= Work to be completed =
When a record contains an image, skip the image and retype the rest of that record exactly.

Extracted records
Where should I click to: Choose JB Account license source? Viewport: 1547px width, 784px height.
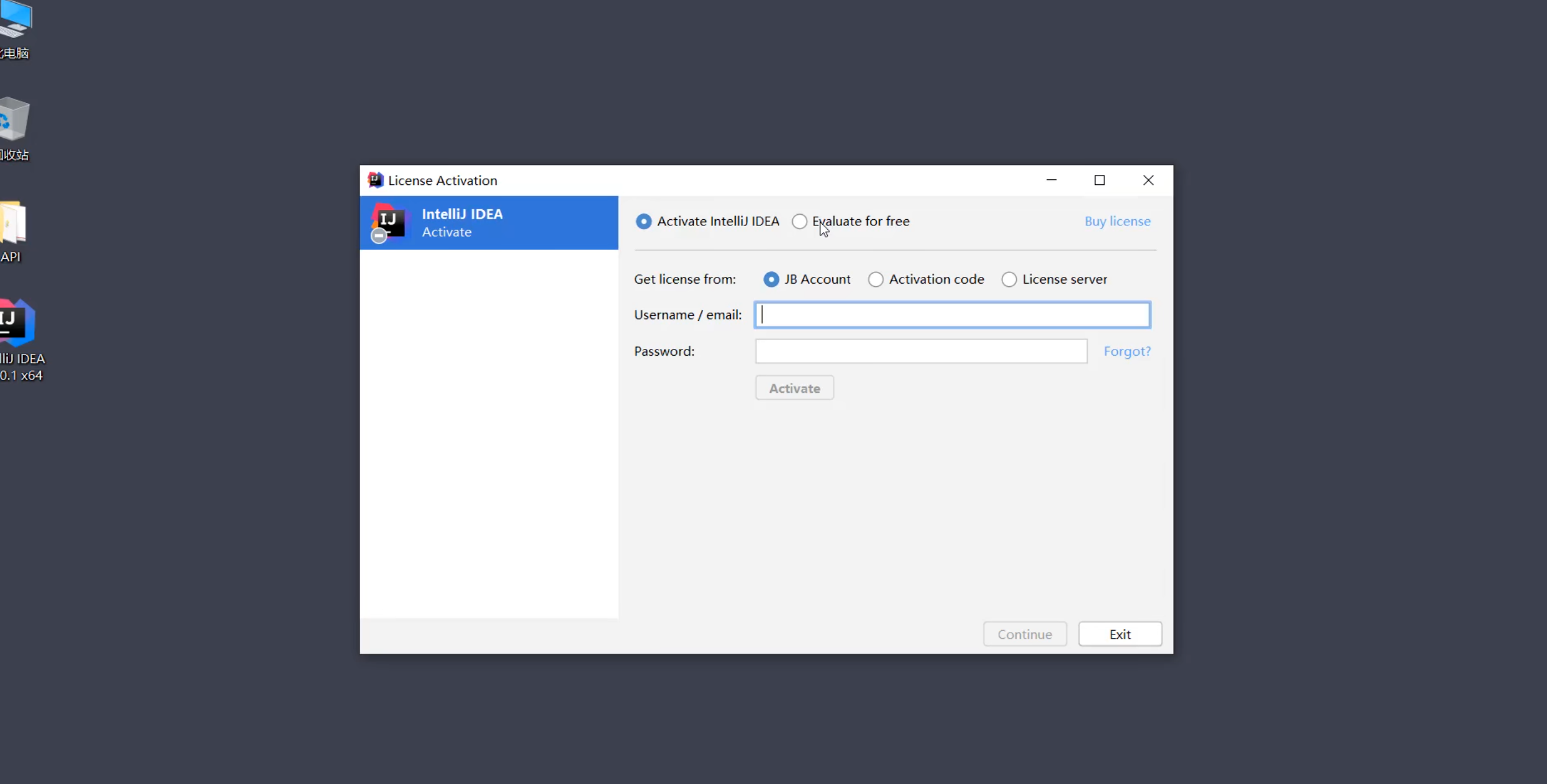(771, 279)
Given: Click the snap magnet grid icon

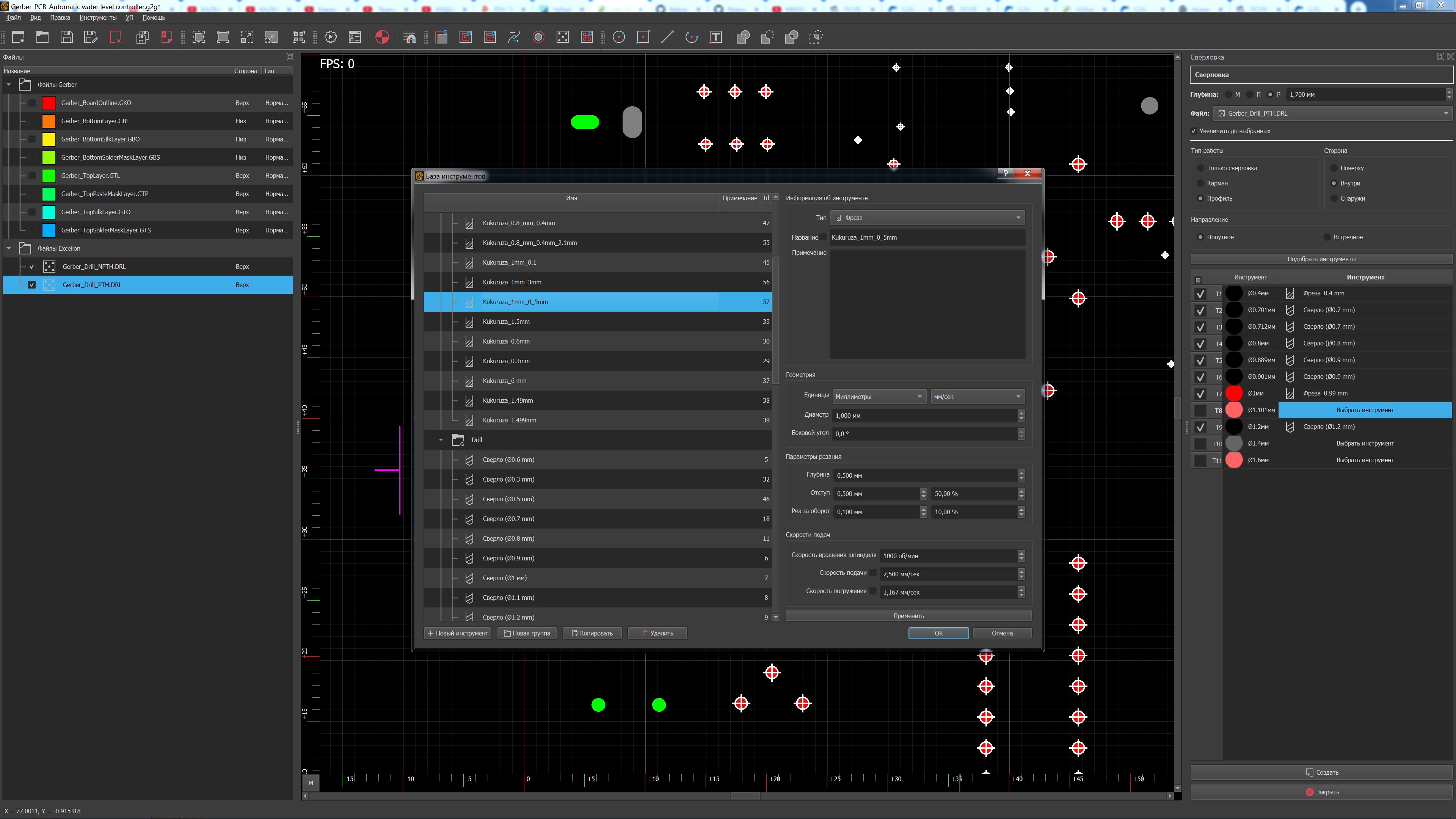Looking at the screenshot, I should (x=410, y=37).
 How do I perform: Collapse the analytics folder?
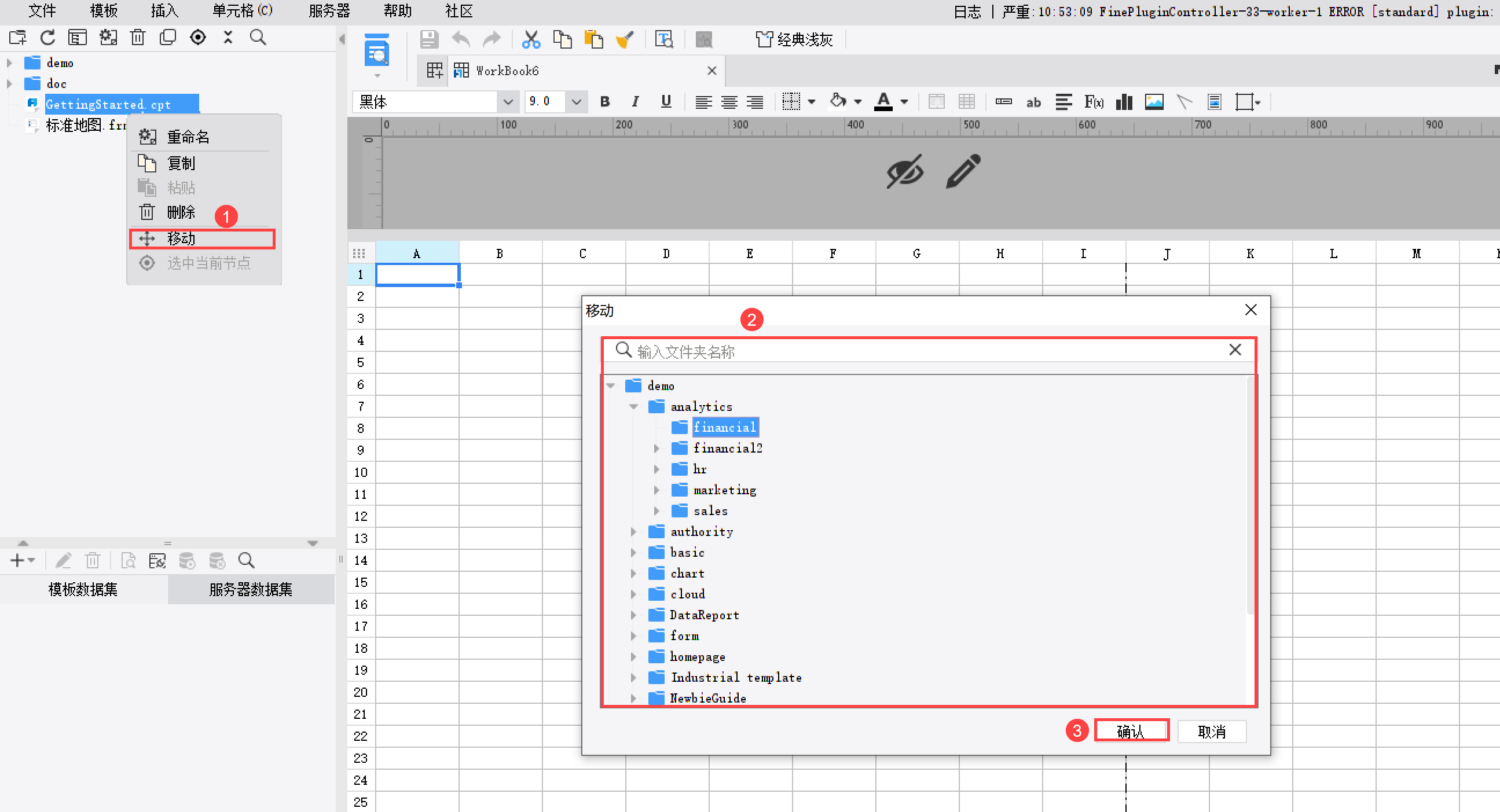click(633, 407)
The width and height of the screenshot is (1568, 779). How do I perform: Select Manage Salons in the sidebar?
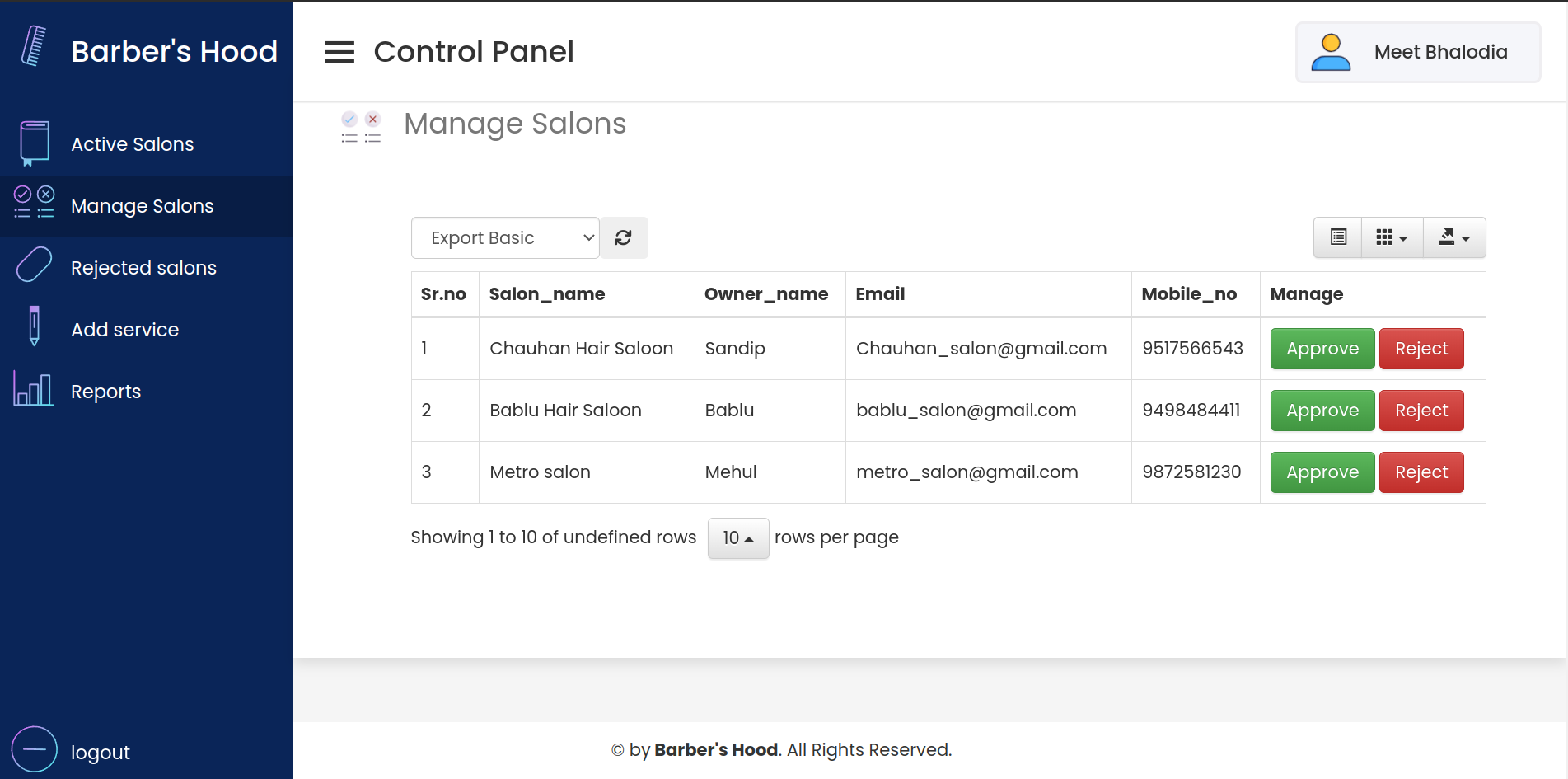coord(142,205)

= Answer =
Where should I click to: Choose JB Account license source? Viewport: 1547px width, 784px height.
(771, 279)
Given: Click the snap magnet grid icon

Looking at the screenshot, I should (x=410, y=37).
 How do I perform: Collapse the analytics folder?
click(633, 407)
The width and height of the screenshot is (1568, 779). How do I perform: Select Manage Salons in the sidebar?
coord(142,205)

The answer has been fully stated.